● Task details: Only lines with the string "November" should be returned from the data below.

● The data:
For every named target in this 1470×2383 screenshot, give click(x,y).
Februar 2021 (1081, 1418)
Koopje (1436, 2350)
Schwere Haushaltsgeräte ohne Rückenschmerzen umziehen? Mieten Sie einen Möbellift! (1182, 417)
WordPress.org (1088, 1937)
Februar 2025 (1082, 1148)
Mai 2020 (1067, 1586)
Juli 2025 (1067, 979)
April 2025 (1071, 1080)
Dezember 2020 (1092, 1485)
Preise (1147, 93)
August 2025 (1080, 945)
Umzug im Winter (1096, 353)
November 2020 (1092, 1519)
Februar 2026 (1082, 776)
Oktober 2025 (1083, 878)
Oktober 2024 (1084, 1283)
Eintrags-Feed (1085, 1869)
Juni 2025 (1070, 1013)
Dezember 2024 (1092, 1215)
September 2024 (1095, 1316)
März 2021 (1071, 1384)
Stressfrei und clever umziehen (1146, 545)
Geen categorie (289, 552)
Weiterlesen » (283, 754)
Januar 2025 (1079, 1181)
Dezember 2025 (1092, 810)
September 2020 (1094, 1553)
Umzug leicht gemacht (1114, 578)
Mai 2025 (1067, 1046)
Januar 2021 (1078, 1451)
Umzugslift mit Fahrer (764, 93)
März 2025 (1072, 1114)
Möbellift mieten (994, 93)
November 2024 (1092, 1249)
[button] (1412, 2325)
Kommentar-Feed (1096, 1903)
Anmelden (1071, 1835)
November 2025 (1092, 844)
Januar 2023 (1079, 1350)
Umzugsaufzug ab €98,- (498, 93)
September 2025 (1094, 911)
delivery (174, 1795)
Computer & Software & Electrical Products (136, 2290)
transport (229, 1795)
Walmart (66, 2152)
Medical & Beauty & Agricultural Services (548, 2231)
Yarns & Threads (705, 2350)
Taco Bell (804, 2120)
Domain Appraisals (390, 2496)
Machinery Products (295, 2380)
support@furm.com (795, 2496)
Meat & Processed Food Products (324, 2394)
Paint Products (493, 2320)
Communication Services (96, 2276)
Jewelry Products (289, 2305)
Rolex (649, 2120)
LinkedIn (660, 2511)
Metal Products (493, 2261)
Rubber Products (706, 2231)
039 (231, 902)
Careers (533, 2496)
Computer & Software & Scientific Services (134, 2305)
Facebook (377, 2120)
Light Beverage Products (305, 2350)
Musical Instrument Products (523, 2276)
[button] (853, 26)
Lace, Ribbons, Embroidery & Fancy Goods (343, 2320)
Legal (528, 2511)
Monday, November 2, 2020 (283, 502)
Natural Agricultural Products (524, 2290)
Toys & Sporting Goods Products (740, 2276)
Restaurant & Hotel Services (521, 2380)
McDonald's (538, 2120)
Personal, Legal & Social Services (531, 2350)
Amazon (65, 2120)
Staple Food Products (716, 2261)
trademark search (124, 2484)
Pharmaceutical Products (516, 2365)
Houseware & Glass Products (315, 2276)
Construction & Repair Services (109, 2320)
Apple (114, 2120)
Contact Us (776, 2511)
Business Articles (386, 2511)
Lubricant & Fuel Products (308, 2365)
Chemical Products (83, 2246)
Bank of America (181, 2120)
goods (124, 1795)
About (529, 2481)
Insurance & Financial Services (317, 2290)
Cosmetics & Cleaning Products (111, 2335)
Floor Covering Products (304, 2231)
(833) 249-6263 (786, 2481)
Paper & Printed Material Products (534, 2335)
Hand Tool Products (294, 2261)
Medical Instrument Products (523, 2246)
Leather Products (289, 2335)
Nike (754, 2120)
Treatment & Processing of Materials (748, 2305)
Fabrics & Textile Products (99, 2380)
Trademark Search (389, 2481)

● Exercise solution:
November 2020 (1092, 1519)
November 2024 (1092, 1249)
November 2025 (1092, 844)
Monday, November 2, 2020 (283, 502)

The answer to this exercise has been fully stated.